Several reported SELAQ deployments omit confirmatory factor analysis, criterion validation, and report no or incomplete reliability indices (e.g., Cronbach’s α is often referenced but not computed; (Brdnik et al., 2022, Aadmi-Laamech et al., 2024)). Many studies focus exclusively on student informants, omitting teaching staff or administrator perspectives. Some sample strategies (e.g., focus groups or opportunistic recruitment) may limit generalizability or introduce moderator bias. Additional psychometric validation, stakeholder triangulation, and large-scale cross-course implementations are repeatedly recommended. Further, emotional and ethical risks involved in automated prediction/feedback dissemination mandate careful review and pilot ethical scrutiny. A plausible implication is that future SELAQ research will benefit from more systematic reporting on validation statistics and from multi-stakeholder sampling protocols.

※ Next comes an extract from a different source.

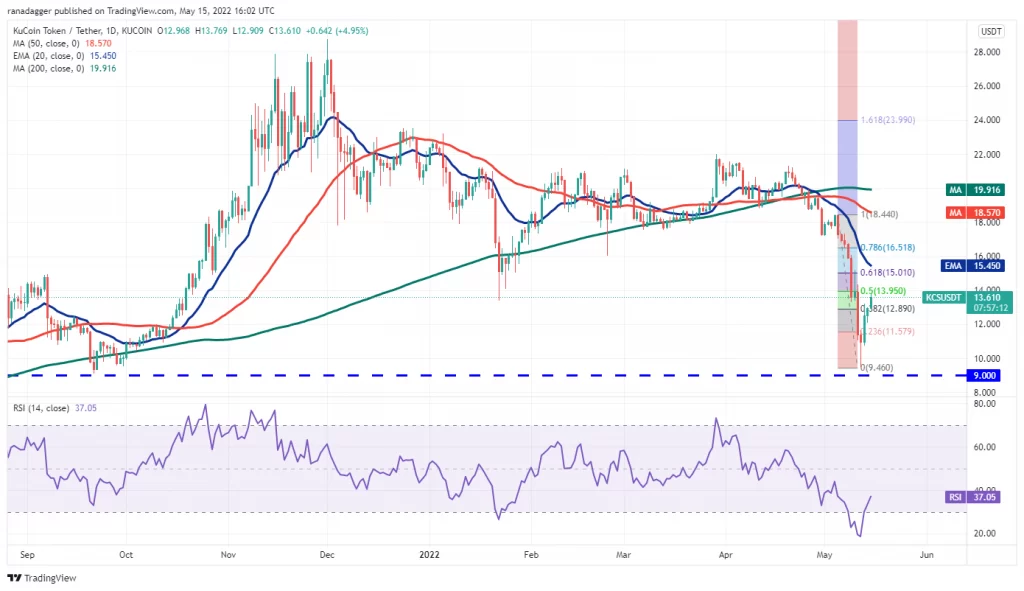Select the 0.786(16.518) Fibonacci level label
The width and height of the screenshot is (1024, 591).
click(888, 248)

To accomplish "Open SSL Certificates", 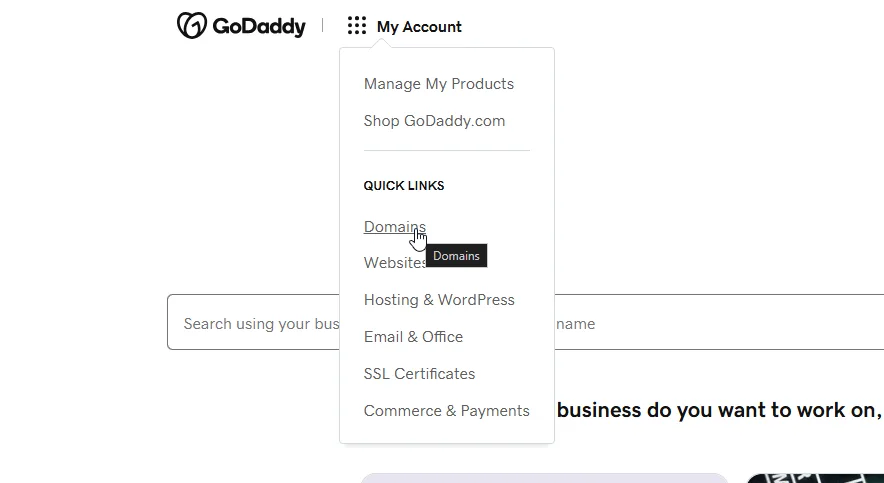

7. Implications for Learning Analytics Adoption and Future Directions

SELAQ facilitates institutional introspection about LA readiness and guides feature prioritization in LA tool design by empirically surfacing the divergence between what students desire and expect from analytics services. Its systematic use allows segmentation of the user base, diagnosis of trust gaps, and ongoing refinement of both service and privacy assurance mechanisms. Emergent directions include the extension of SELAQ beyond student stakeholders, integration with context-specific needs (e.g., well-being dashboards (Aadmi-Laamech et al., 2024)), and incorporation of multi-modal LA environments. The sustained absence of aggregate subscale reporting or robust psychometric stratification in some implementations suggests an ongoing need for consensus standards in LA expectation measurement and reporting (Brdnik et al., 2022, Aadmi-Laamech et al., 2024, Asatryan et al., 8 Jan 2026).